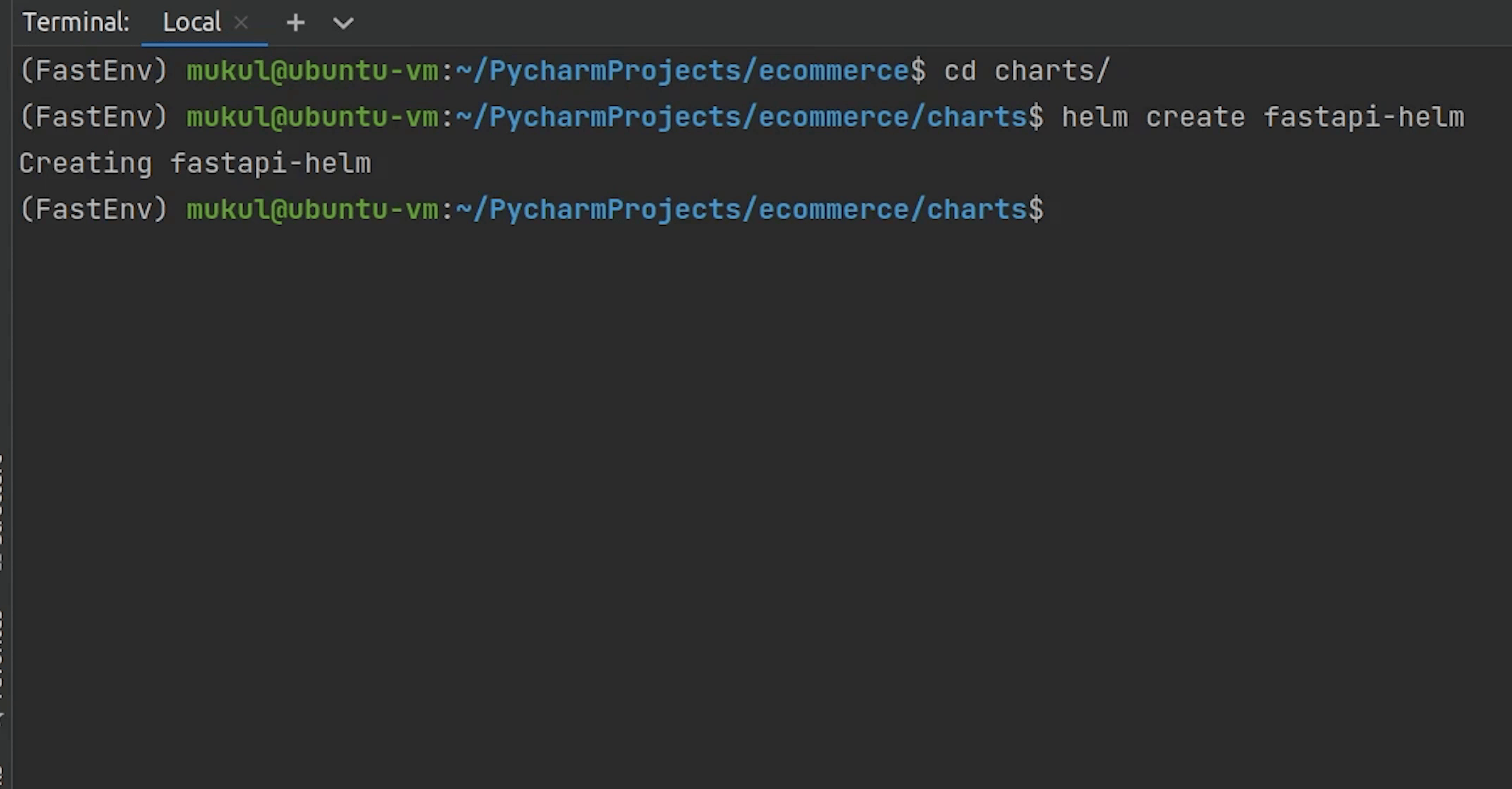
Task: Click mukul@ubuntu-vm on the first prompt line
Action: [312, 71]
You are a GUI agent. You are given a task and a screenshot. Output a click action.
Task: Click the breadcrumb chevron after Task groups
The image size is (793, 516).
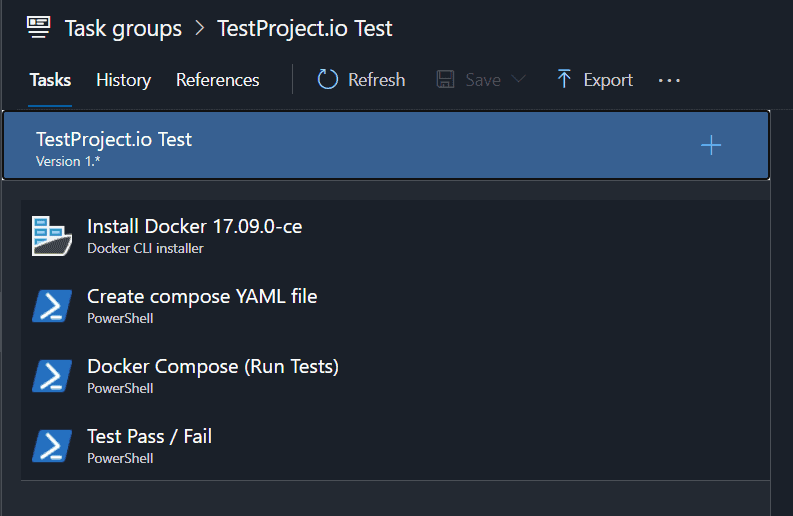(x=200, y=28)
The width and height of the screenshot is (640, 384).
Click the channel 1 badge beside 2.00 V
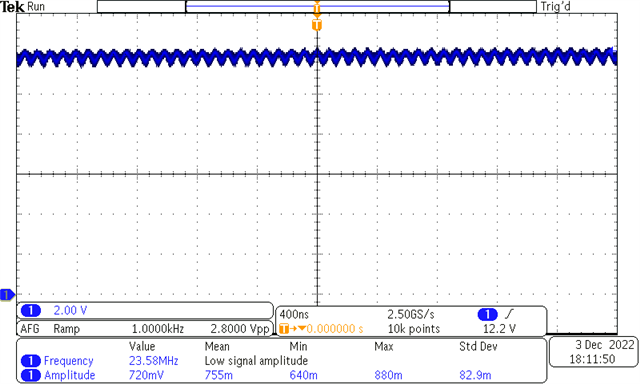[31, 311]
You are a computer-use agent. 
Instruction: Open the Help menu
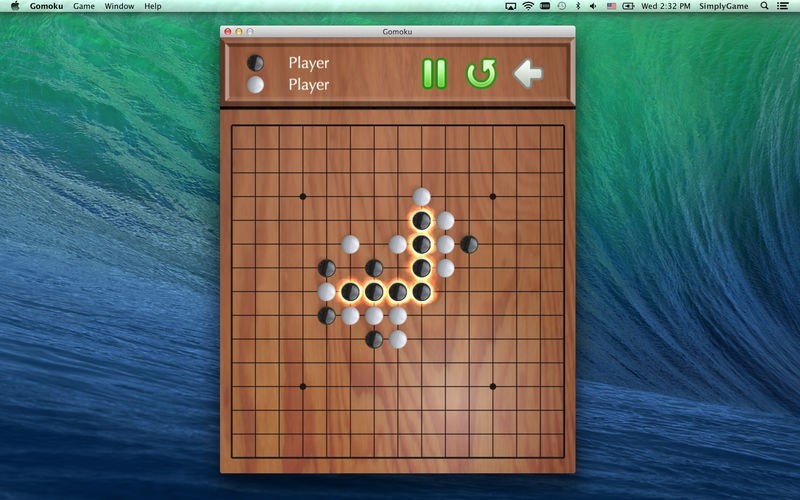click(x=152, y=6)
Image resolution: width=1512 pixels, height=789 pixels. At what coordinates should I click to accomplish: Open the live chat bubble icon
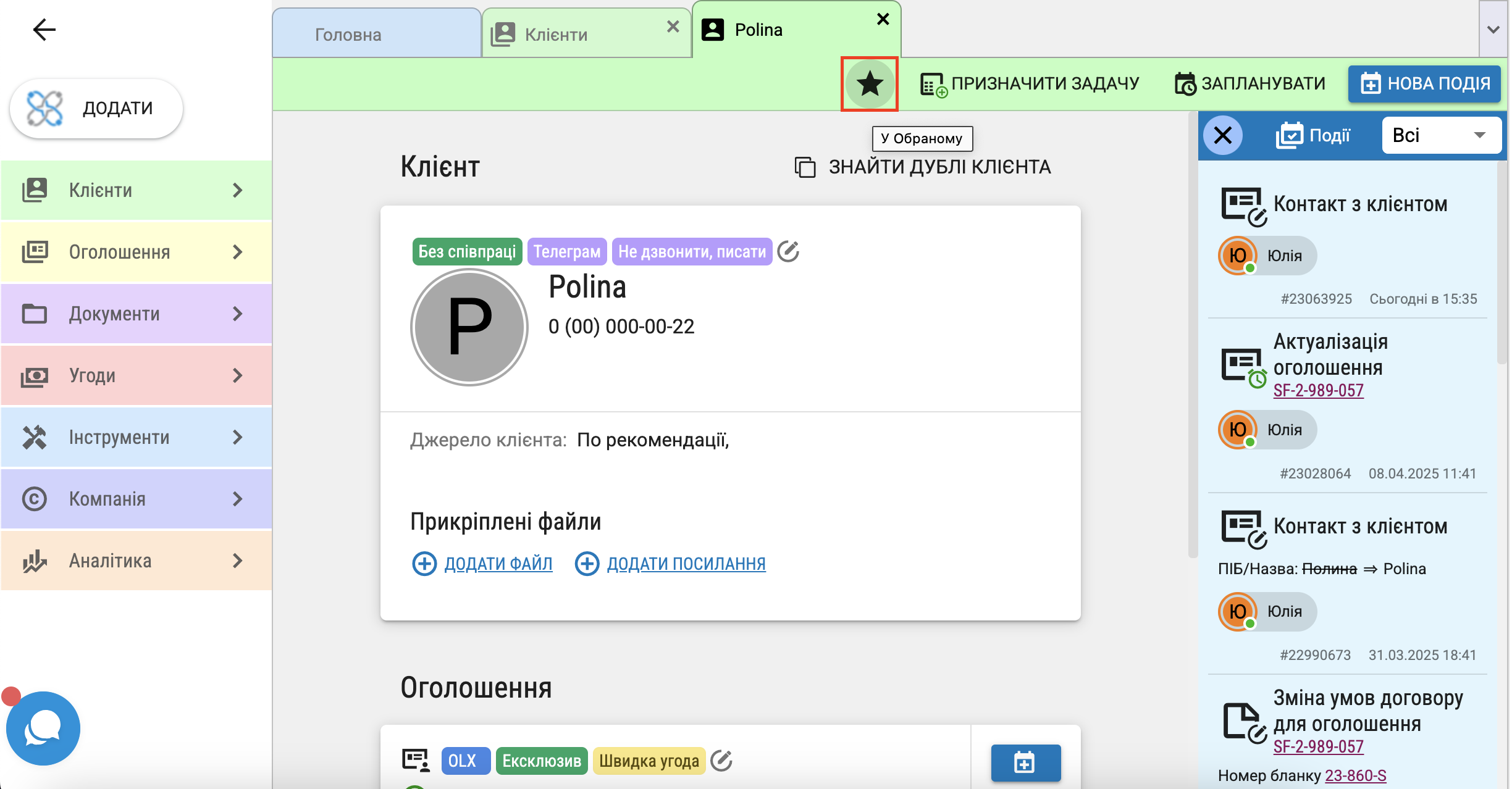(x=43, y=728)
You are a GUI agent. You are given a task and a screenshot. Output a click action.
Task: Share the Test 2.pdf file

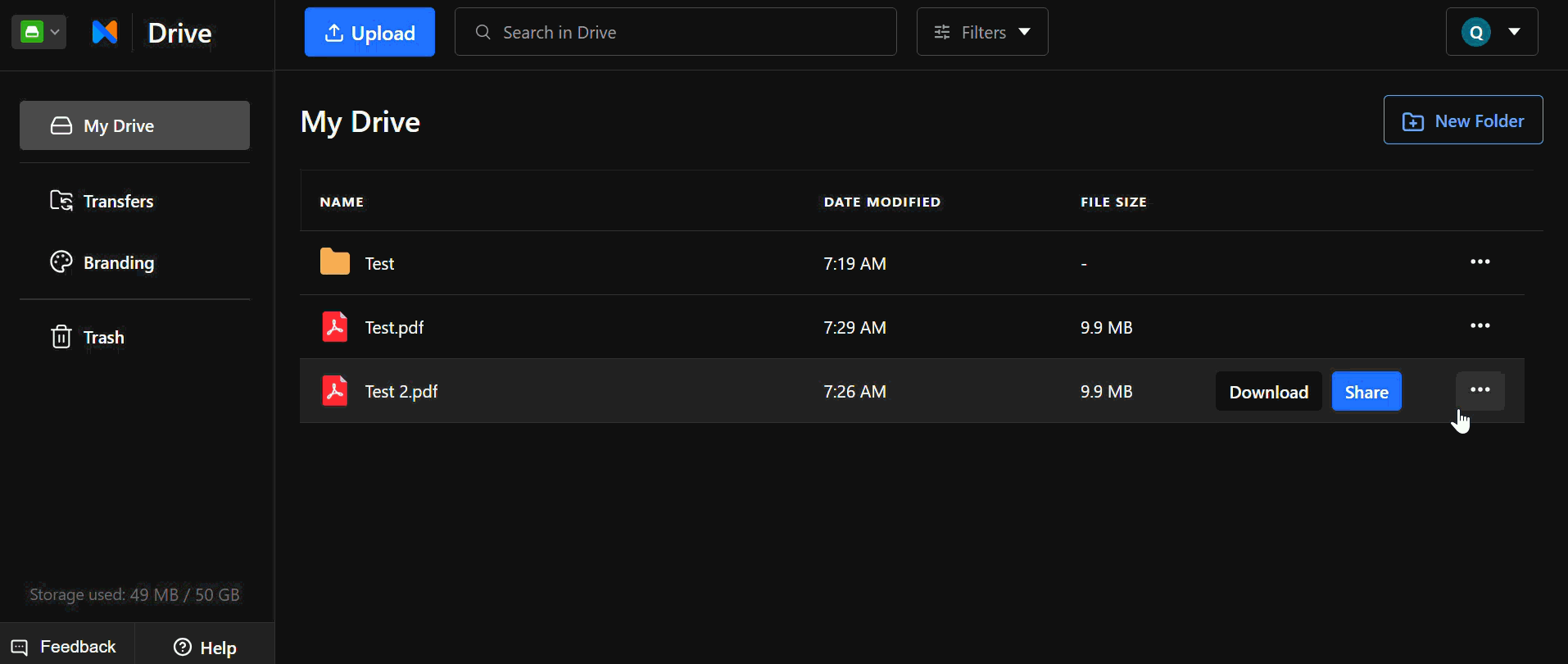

DESCRIPTION OF THE TASK: In the records, the line containing "Click the channel 1 badge beside 2.00 V" starts the span and the final line ends it. Output exactly that span, both ends included, with no pictures and nothing else.

TASK RESULT:
Click the channel 1 badge beside 2.00 V
[31, 311]
You are a computer-use agent. 
Instruction: Open the Help menu
click(x=152, y=6)
Image resolution: width=1512 pixels, height=789 pixels. At what coordinates should I click to accomplish: Open the live chat bubble icon
(x=43, y=728)
You are a GUI agent. You are given a task and a screenshot. Output a click action.
Task: Share the Test 2.pdf file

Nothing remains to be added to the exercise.